* begin *

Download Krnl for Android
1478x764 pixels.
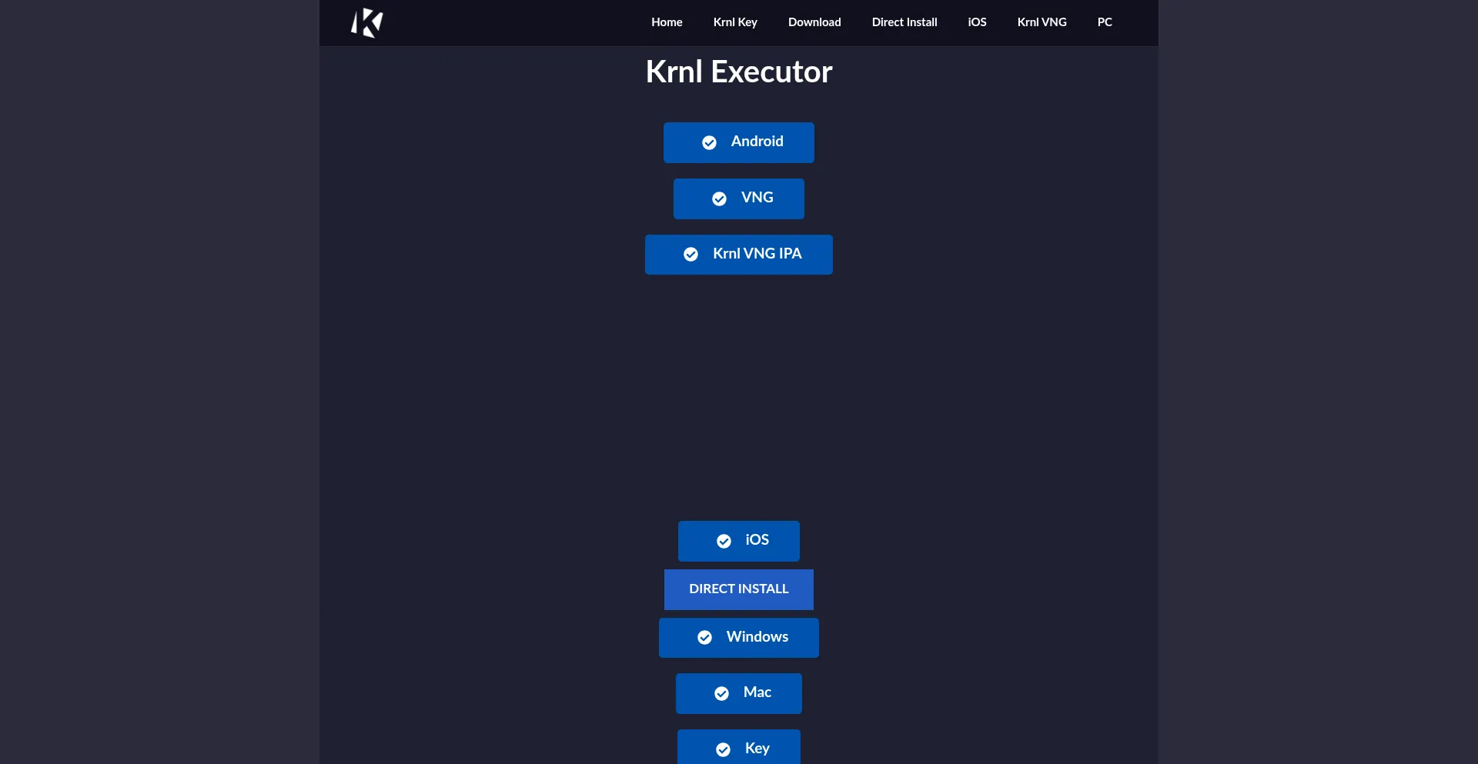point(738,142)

* end *
* begin *

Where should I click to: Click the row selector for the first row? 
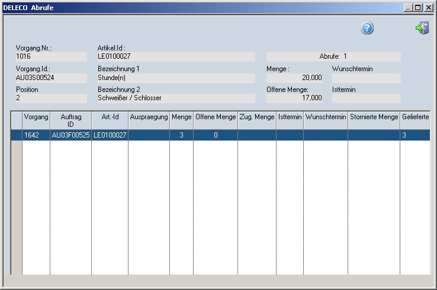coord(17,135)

* end *

• [Stated task] Rewrite the lines starting with the one containing "Where should I" and going on through the one containing "coord(17,135)", replacing "row selector" with "row header" and keeping everything else unchanged. Give only those lines, and leave the pictures out.

• [Answer to the problem]
Where should I click to: Click the row header for the first row? 
coord(17,135)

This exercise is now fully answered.